Unobtrusive Scripting

Write a Dynamic Form With link_to

Deleting a post or a comment currently needs a form so that we can use the _method trick to trigger a DELETE action. Rails provides a way that we can do this simply with the link_to helper.

For example:

<%= link_to 'Delete', post_path(post.id), method: :delete, data: { confirm: "Are you sure want to delete '#{post.title}'?"} %>

This will render into:

<a data-confirm="Are you sure want to delete 'post_title_here'?" rel="nofollow" data-method="delete" href="..." >Delete</a>

Rails monitors the data-method and data-confirm data attributes for special processing with a Javascript library that it ships with, the jquery-rails library. This behavior is called "unobtrusive scripting". It is named "unobtrusive scripting" because the Javascript code that facilitates this is not intertwined with the markup.

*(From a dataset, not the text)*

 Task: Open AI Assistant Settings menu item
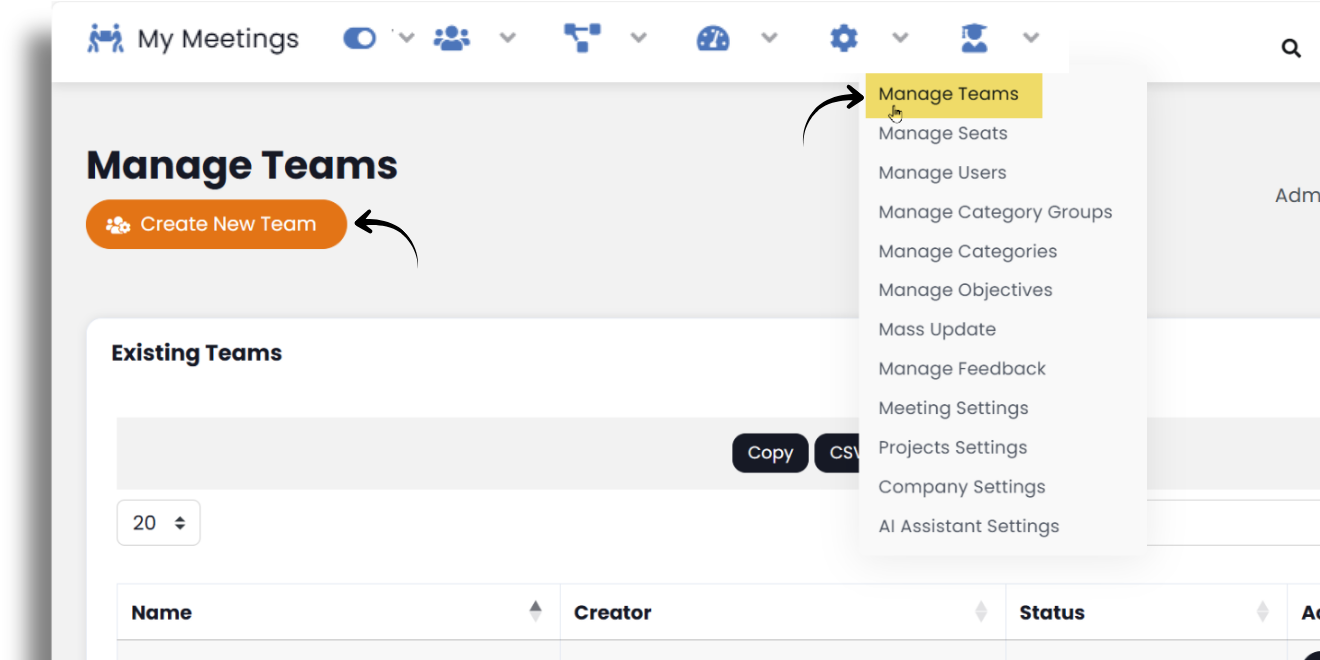tap(968, 526)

In this case, it'll trigger a HTTP DELETE after the user confirms a dialog box on the UI.

For more about Unobtrusive Scripting behaviors, see:

https://github.com/rails/jquery-ujs/wiki/Unobtrusive-scripting-support-for-jQuery

Javascript Include Tag and CSRF meta tags

If we want our link_to to work as a dynamic form, we need to enable Javascript on our page. To do that we'll need a <script> tag for our application's main Javascript page. Rails gives us a useful helper for creating this script tag when we need it.

<head>
  <title>Blog App</title>
  <%= javascript_include_tag 'application' %>
  <%= csrf_meta_tags %>
</head>

Notice that we also have csrf_meta_tags . This dynamically creates a csrf token for our dynamic form to use. Our link_to dynamic form is using Javascript, and when using Javascript to send a form, we will need to include this csrf meta token. Rails requires it by default.